■ **Selected excerpt**:
------------------------------------
Jochen Rückert's career has clearly shifted up a gear. "I recently joined the class of professional artists that always travels with a permanent marker," the drummer tells the audience at Hong Kong Arts Centre. "It now lives right there in my stick bag," he guffaws jovially, with a warm spirit and muddled accent which reveals both his German upbringing and the past two decades he has spent in New York City as a naturalized American.

I hope he packed a spare, because by the end of his quartet's whistle-stop, weeklong tour of Asia, which also features dates in Japan, Mainland China and South Korea, this sticksman's autographic flair will have come on no end.

Outside, Rückert signed copies of his four previous quartet recordings, of which 2014's We Make The Rules features the same line-up seen onstage: Mark Turner on tenor, Lage Lund on guitar and bassist Matt Penman. Only Turner—best known for his work with Brad Mehldau's rhythm section bassist Larry Grenadier and drummer Jeff Ballard—was called for 2016's follow-up, Charm Offensive. But expect this delightfully incongruous configuration on board for Rückert's next effort as leader, with much of the set devoted to new material evolving in real time: As the contemplative opener "People Person" reached its cresting post-bop climax, I wished Hong Kong was last, not first, on this tour, to see what shifting hues might be employed after a week's work-shopping.
------------------------------------
■ **Given records**:

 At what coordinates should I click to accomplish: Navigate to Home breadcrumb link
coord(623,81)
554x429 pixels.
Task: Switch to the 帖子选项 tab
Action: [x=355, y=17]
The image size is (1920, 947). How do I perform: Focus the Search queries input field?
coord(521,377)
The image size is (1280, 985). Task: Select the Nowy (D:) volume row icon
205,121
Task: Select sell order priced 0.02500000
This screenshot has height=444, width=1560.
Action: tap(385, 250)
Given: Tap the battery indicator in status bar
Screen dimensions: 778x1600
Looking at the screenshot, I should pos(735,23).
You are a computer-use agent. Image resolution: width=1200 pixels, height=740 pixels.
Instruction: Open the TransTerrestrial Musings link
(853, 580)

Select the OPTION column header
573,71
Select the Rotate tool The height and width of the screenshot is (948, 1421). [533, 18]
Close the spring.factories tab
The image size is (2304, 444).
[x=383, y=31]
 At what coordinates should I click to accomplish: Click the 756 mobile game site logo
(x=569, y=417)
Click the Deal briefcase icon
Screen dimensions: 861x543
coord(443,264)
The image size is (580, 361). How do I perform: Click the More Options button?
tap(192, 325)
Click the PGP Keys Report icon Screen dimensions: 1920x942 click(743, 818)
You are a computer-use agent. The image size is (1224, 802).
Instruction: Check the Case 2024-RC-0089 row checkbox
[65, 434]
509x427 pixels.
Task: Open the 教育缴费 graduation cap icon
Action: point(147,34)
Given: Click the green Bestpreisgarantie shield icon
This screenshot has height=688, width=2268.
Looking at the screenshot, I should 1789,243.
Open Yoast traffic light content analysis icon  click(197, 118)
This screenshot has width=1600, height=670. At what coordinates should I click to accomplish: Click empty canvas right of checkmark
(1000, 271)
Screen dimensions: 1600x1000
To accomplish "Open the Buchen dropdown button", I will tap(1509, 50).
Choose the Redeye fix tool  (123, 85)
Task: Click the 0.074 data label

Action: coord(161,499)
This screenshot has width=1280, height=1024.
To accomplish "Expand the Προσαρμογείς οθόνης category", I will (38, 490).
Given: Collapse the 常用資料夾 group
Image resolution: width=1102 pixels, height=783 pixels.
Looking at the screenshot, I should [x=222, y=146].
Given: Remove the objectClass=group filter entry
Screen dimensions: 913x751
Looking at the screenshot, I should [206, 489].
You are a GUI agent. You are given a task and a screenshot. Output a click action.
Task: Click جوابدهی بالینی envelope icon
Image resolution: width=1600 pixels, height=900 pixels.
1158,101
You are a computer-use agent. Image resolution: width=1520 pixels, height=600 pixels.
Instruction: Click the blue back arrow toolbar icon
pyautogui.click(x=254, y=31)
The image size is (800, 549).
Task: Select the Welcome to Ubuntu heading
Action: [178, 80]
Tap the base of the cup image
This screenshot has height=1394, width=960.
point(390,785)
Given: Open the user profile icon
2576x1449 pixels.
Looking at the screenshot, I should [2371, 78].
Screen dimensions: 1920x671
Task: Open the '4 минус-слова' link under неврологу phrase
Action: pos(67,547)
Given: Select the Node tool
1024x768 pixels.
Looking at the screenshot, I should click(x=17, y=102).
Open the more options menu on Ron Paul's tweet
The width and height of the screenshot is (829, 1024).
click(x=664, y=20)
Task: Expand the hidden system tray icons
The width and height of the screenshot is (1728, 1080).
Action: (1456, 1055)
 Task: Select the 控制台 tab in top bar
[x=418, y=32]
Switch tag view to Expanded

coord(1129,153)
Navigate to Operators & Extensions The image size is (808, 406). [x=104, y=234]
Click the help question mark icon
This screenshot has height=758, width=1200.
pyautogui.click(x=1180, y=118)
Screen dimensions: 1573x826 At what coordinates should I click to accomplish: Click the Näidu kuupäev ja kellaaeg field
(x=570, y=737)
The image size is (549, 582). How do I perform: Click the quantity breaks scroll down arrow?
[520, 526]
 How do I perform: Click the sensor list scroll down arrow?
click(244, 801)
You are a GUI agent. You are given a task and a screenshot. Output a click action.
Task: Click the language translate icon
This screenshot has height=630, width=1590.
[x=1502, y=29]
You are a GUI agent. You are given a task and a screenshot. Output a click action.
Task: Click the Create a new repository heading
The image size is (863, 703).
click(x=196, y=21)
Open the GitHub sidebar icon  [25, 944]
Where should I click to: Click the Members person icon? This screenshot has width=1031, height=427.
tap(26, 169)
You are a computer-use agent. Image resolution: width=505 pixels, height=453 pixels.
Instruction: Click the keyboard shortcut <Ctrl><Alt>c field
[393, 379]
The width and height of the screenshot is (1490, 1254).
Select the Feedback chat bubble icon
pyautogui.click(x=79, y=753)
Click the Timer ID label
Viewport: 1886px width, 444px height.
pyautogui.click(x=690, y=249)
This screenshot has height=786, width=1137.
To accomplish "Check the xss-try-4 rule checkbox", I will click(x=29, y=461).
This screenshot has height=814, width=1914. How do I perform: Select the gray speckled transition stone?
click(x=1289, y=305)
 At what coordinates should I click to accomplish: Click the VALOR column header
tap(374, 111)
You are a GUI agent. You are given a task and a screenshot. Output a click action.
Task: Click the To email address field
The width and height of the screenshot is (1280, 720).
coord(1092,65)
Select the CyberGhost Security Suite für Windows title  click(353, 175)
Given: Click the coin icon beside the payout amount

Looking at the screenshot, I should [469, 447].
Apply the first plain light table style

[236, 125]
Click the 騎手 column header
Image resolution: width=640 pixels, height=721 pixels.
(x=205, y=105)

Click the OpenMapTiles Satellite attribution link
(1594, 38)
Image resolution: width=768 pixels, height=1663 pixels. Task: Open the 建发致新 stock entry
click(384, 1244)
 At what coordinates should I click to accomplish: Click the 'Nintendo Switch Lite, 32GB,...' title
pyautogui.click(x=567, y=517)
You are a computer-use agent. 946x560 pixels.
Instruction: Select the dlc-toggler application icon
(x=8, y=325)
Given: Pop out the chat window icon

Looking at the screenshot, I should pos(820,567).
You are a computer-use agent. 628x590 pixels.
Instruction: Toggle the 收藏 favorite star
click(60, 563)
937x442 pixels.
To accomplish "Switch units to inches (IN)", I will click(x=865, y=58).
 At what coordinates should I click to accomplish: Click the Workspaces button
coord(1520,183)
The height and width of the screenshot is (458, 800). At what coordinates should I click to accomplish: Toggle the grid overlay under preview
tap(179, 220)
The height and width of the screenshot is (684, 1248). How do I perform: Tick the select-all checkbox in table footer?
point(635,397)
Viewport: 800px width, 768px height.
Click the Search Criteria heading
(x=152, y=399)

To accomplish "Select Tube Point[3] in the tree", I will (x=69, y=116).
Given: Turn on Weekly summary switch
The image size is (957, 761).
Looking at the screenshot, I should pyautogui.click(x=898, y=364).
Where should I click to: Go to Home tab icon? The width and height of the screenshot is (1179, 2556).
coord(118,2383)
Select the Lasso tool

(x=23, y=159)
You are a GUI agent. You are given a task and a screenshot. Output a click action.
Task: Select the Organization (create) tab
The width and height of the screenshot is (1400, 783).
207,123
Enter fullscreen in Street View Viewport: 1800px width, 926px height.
------------------------------------
Transcribe the entire piece on drummer Jochen Rückert's quartet concert at Hong Kong Arts Centre, word for word and with its original punctuation.

Jochen Rückert's career has clearly shifted up a gear. "I recently joined the class of professional artists that always travels with a permanent marker," the drummer tells the audience at Hong Kong Arts Centre. "It now lives right there in my stick bag," he guffaws jovially, with a warm spirit and muddled accent which reveals both his German upbringing and the past two decades he has spent in New York City as a naturalized American.

I hope he packed a spare, because by the end of his quartet's whistle-stop, weeklong tour of Asia, which also features dates in Japan, Mainland China and South Korea, this sticksman's autographic flair will have come on no end.

Outside, Rückert signed copies of his four previous quartet recordings, of which 2014's We Make The Rules features the same line-up seen onstage: Mark Turner on tenor, Lage Lund on guitar and bassist Matt Penman. Only Turner—best known for his work with Brad Mehldau's rhythm section bassist Larry Grenadier and drummer Jeff Ballard—was called for 2016's follow-up, Charm Offensive. But expect this delightfully incongruous configuration on board for Rückert's next effort as leader, with much of the set devoted to new material evolving in real time: As the contemplative opener "People Person" reached its cresting post-bop climax, I wished Hong Kong was last, not first, on this tour, to see what shifting hues might be employed after a week's work-shopping.